Social space: Inclusive play environments are carefully designed to optimize the opportunity for players to interact with different age groups and ability levels. Many newer playgrounds have imaginative theming to encourage dramatic and imaginative play that allow children to act out and socialize in different settings. Some may find they can help another child who may be nervous to try the slide or teach them how to wait their turn when their excitement to climb the castle takes over. I’ve found that these areas may naturally encourage players of different ages and abilities to play and learn together while simultaneously creating a sense of community, learning and acceptance. 

Encouraging communities to make playgrounds inclusive

When asked in the Voice of Play survey what steps their own community should take to have the greatest impact on increasing opportunities for play for all children, parents agreed increased government funding for constructing inclusive playground equipment and policy changes to keep recess and physical education programs in schools were the highest. 

By becoming informed on inclusive playgrounds and inclusive play, and being willing to act, parents and caregivers can become advocates in their communities for extraordinary play environments.

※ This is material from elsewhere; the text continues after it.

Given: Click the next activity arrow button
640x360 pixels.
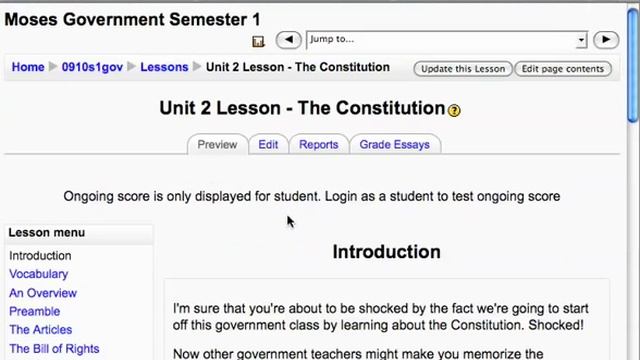Looking at the screenshot, I should click(606, 40).
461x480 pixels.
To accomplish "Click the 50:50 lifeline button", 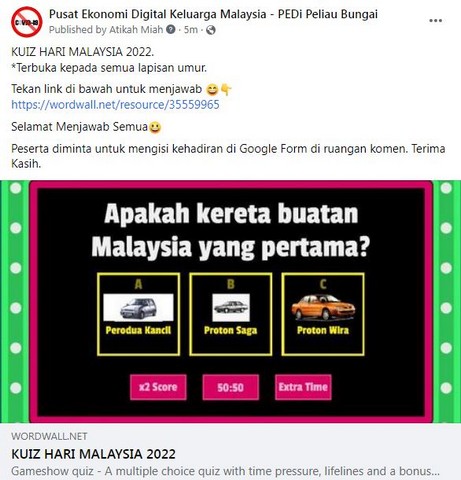I will (231, 387).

One way to achieve this is to invite council members on community boards to learn about the importance of inclusive playgrounds and how they improve community and property values.

Another way is to reach out to other parents and friends in the community to work together as a team to continue moving towards inclusive playgrounds. 

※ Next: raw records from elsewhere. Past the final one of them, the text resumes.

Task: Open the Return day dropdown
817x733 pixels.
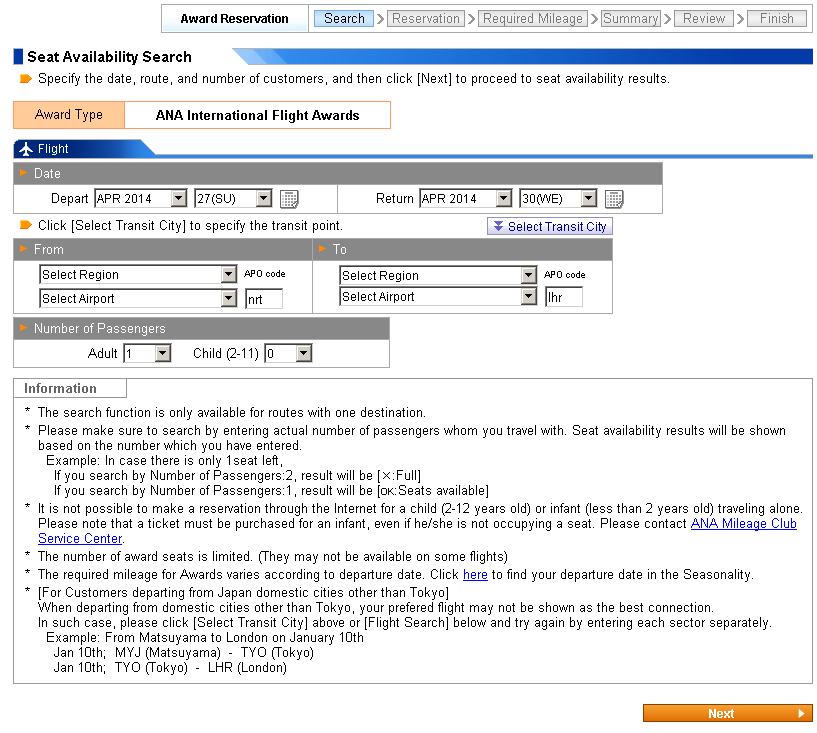Action: coord(558,199)

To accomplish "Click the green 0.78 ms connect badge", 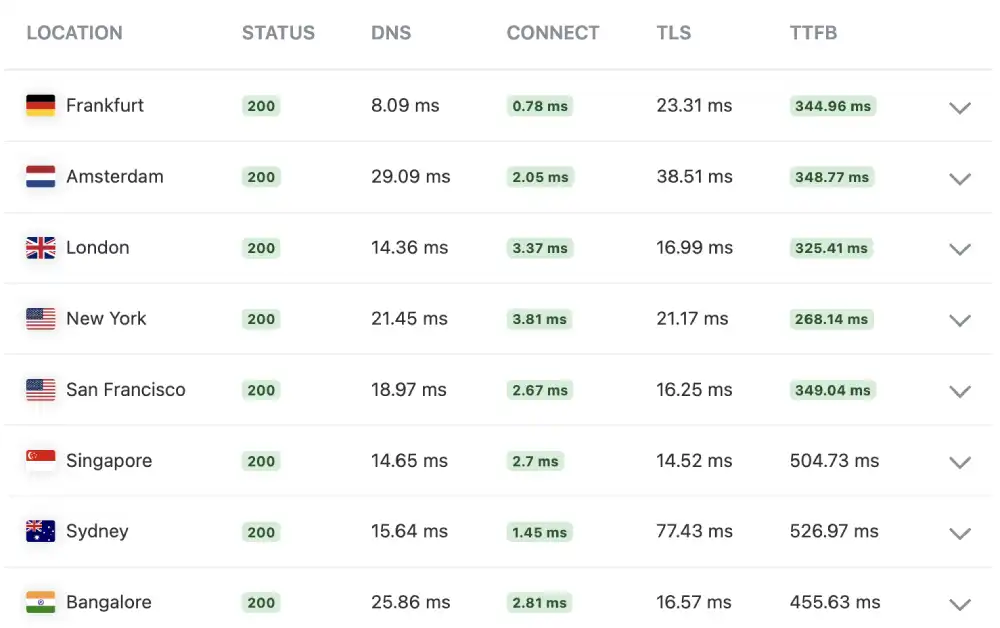I will (539, 106).
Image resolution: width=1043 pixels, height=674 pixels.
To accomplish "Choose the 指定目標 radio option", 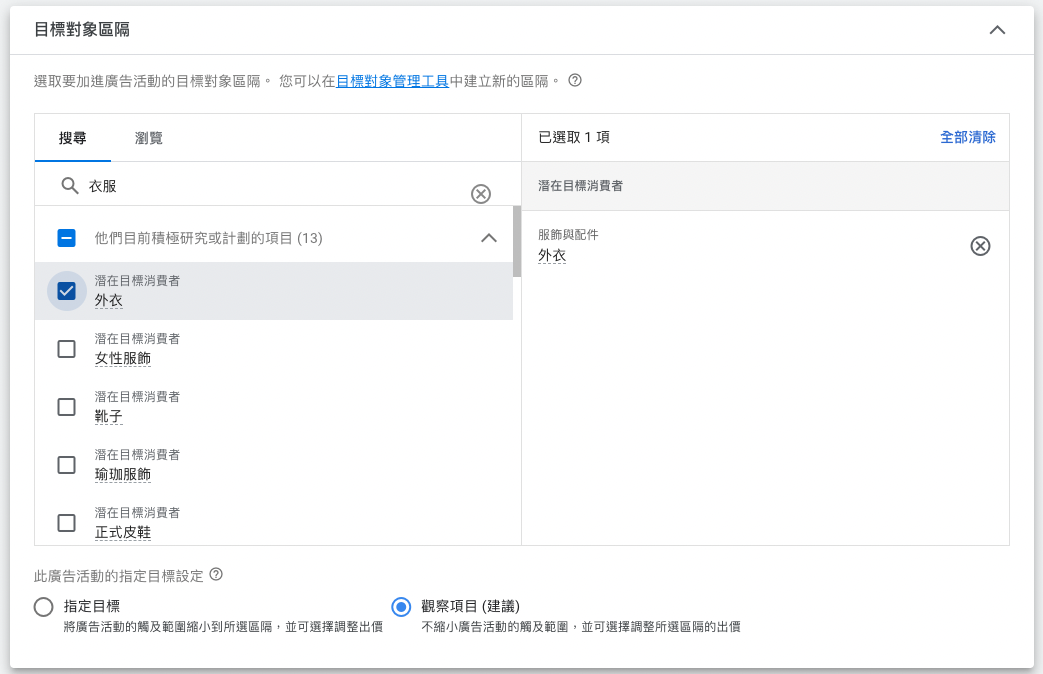I will pos(43,607).
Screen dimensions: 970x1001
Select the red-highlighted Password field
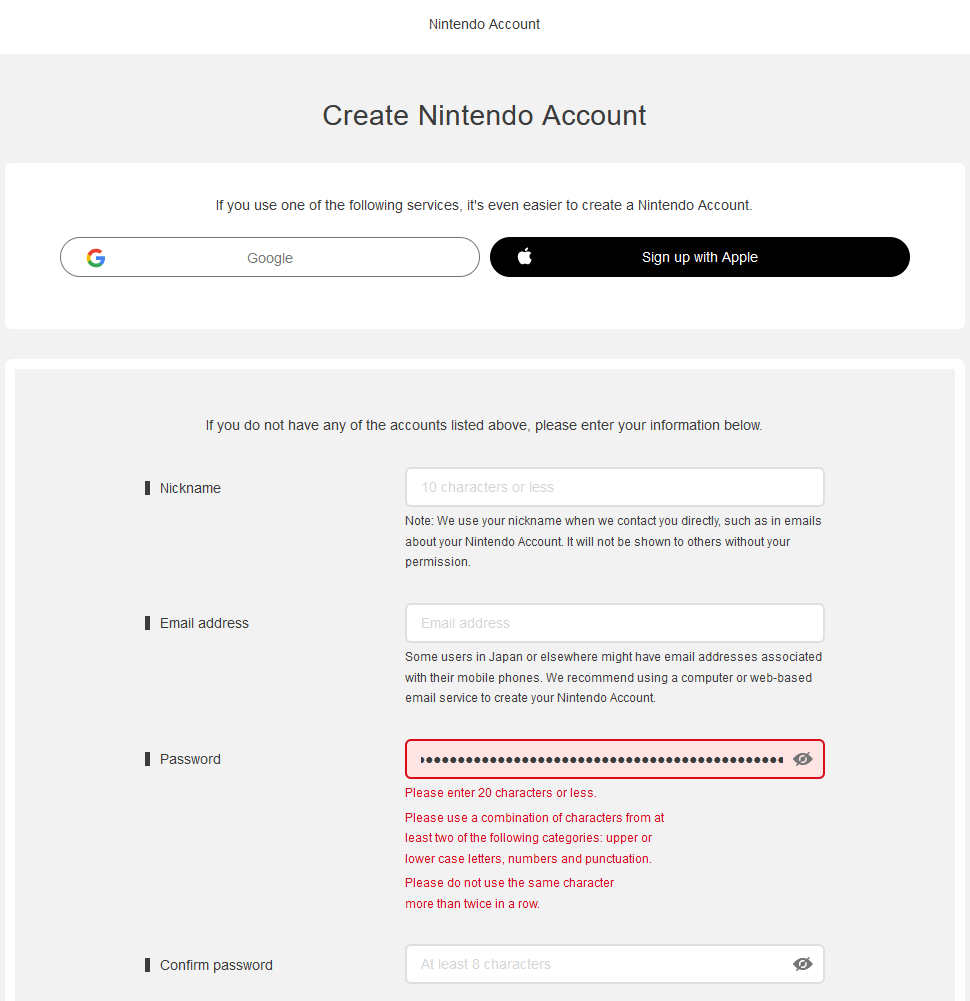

We often find one of the best ways to gather insights is to go straight to the source. Speak with families whose children have disabilities and gather their thoughts on what would make a playground more enjoyable, fun and inclusive. 

Furthermore, I always encourage parents and children to recommit and reprioritize play by taking Voice of Play’s “Play Pledge.” For over two decades, the “Play Pledge” has encouraged parents and their children to commit to a goal of at least one hour of outdoor free play each day.

I always say that play is the great equalizer and allows children to develop empathy and readily accept differences. Inclusive play encourages and promotes understanding, helps in coping with mental impacts of social injustice, builds self-esteem and supports acceptance from an early age into adulthood. By making sure that one of these playgrounds exists in your neighborhood, or advocating for one if it does not, we are setting our children up for success, acceptance and social and physical benefits for the remainder of their lives. 

Tom Norquist is a founding board member and past president of IPEMA. Under his leadership, IPEMA formed their value of play outreach effort through the Voice of Play initiative. With 40 years of industry experience, Tom is a passionate speaker, award-winning park designer, and international advocate for play. He is a long-term active ASTM representative and President of the National Institute for Play. He also teaches at Auburn University’s School of Industrial and Graphic Design, receiving two Distinguished Service Awards. Tom has been involved in countless play innovations and has expertise in inclusion, child development, and multigenerational play. His expertise has been featured on the NBC Nightly News.